# [Text passage]
Other than code review, I'd first try Page Heap. Page Heap takes a few seconds to set up and with luck it might pinpoint your problem.
If no luck with Page Heap, download Debugging Tools for Windows from Microsoft and learn to use the WinDbg. Sorry couldn't give you more specific help, but debuging multi-threaded heap corruption is more an art than science. Google for "WinDbg heap corruption" and you should find many articles on the subject.
What type of allocation functions are you using? I recently hit a similar error using the Heap* style allocation functions.
It turned out that I was mistakenly creating the heap with the HEAP_NO_SERIALIZE option. This essentially makes the Heap functions run without thread safety. It's a performance improvement if used properly but shouldn't ever be used if you are using HeapAlloc in a multi-threaded program [1]. I only mention this because your post mentions you have a multi-threaded app. If you are using HEAP_NO_SERIALIZE anywhere, delete that and it will likely fix your problem.
[1] There are certain situations where this is legal, but it requires you to serialize calls to Heap* and is typically not the case for multi-threaded programs.
If these errors occur randomly, there is high probability that you encountered data-races. Please, check: do you modify shared memory pointers from different threads? Intel Thread Checker may help to detect such issues in multithreaded program.
You may also want to check to see whether you're linking against the dynamic or static C runtime library. If your DLL files are linking against the static C runtime library, then the DLL files have separate heaps.

# [The problem]
Rewrite the heap corruption text from the words "If these errors" through the words "have separate heaps.", using "race conditions" in place of "data-races".

# [Extracted information]

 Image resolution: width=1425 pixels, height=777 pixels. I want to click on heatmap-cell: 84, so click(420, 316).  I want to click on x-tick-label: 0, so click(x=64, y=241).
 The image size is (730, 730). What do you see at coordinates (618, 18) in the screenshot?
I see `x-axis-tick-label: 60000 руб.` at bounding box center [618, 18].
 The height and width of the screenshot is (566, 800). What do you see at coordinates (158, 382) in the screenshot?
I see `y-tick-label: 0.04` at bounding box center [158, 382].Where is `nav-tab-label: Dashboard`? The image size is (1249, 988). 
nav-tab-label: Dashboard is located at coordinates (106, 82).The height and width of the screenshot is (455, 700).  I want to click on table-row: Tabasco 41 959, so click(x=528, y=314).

==

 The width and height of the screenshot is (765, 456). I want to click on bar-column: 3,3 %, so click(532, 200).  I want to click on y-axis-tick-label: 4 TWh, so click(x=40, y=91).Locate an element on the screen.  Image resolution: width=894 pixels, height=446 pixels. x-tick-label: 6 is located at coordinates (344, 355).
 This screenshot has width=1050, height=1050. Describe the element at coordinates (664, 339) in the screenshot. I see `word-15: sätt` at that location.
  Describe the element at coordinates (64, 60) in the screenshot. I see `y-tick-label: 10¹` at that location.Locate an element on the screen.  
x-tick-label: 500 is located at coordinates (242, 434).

* * *

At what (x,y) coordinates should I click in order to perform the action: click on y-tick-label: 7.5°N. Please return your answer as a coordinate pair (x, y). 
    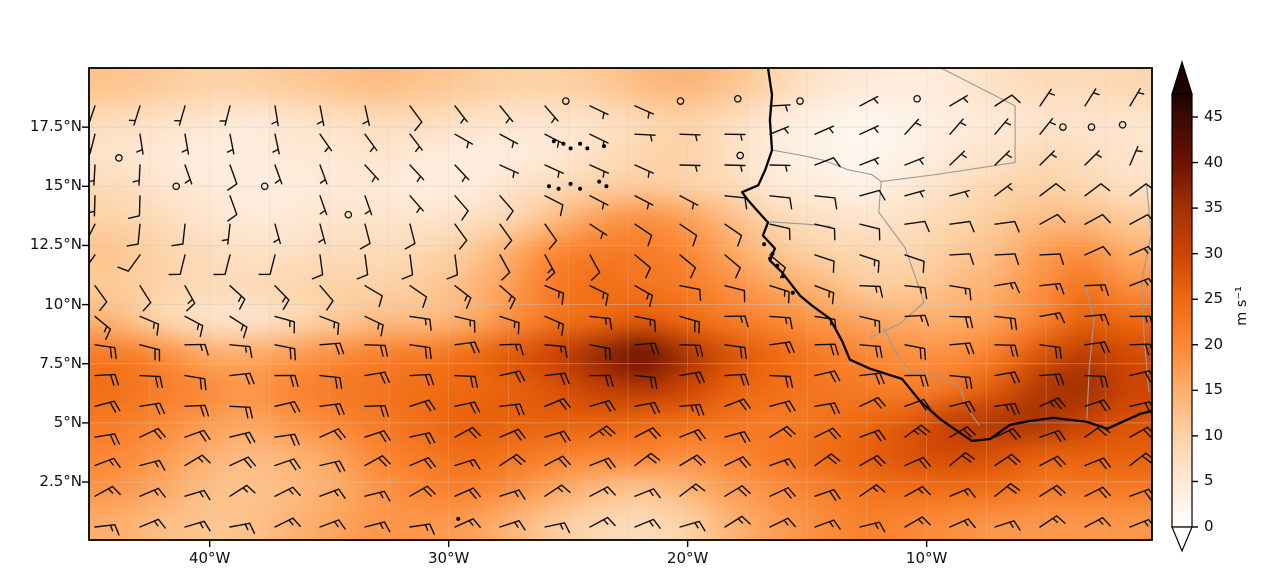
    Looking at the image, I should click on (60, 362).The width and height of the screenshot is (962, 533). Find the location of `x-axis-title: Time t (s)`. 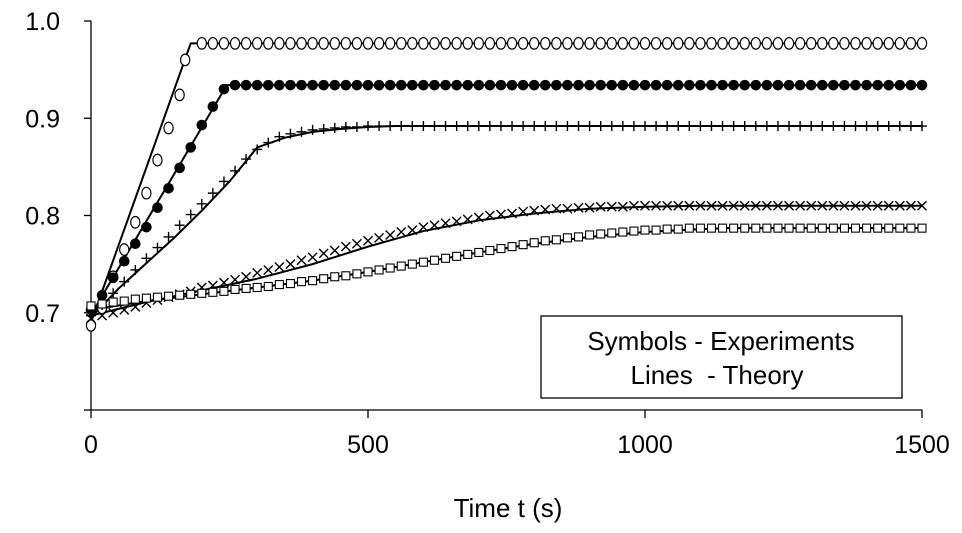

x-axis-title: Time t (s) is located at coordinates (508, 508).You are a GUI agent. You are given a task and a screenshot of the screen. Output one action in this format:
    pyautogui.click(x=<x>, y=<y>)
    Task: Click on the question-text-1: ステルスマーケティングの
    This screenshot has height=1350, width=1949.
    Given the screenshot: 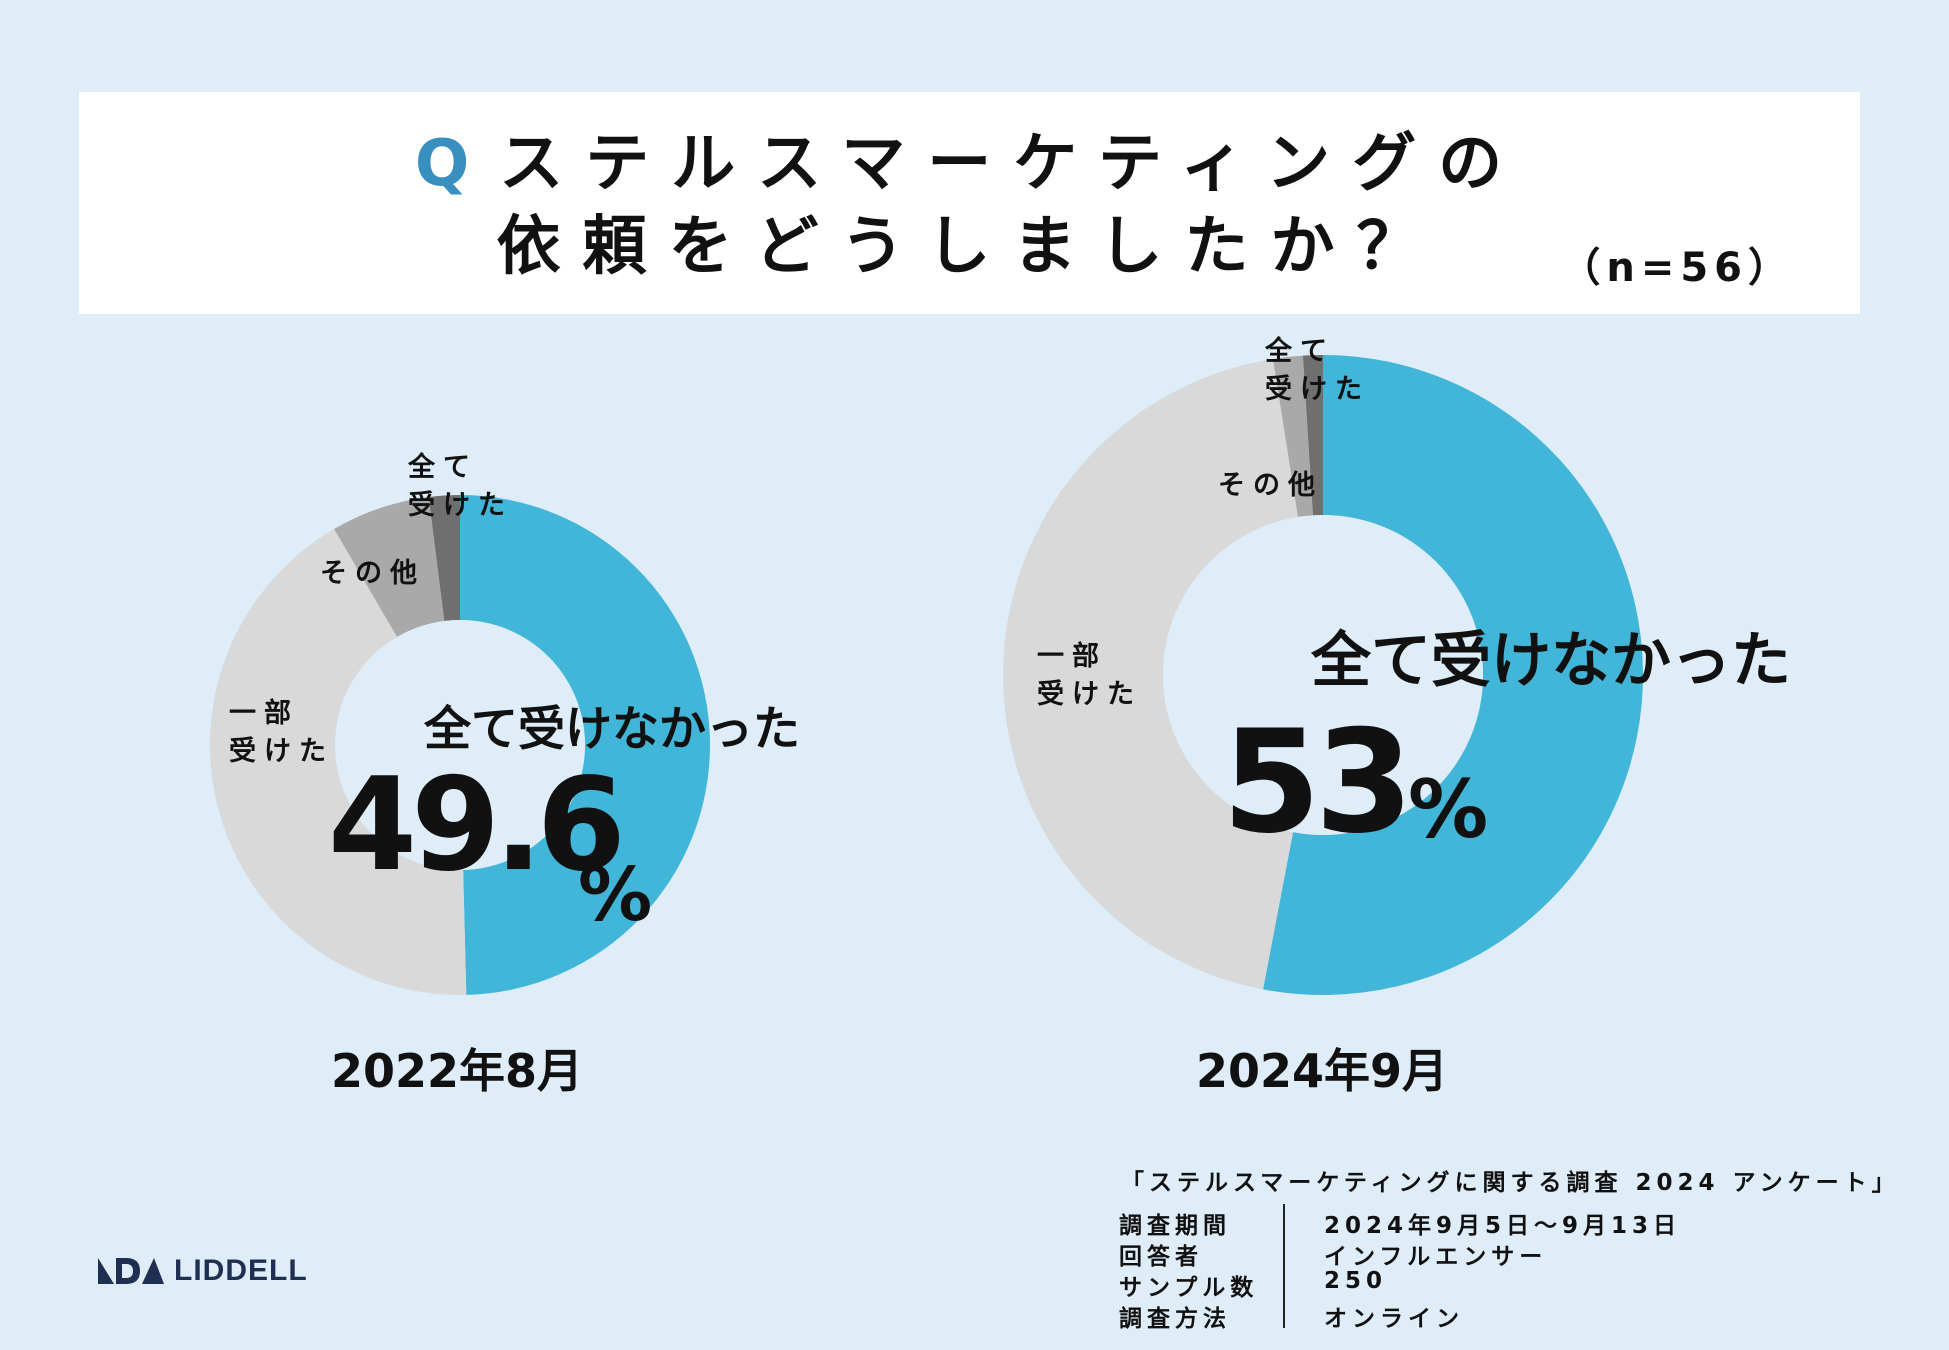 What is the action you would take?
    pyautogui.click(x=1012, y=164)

# [Answer section]
If these errors occur randomly, there is high probability that you encountered race conditions. Please, check: do you modify shared memory pointers from different threads? Intel Thread Checker may help to detect such issues in multithreaded program.
You may also want to check to see whether you're linking against the dynamic or static C runtime library. If your DLL files are linking against the static C runtime library, then the DLL files have separate heaps.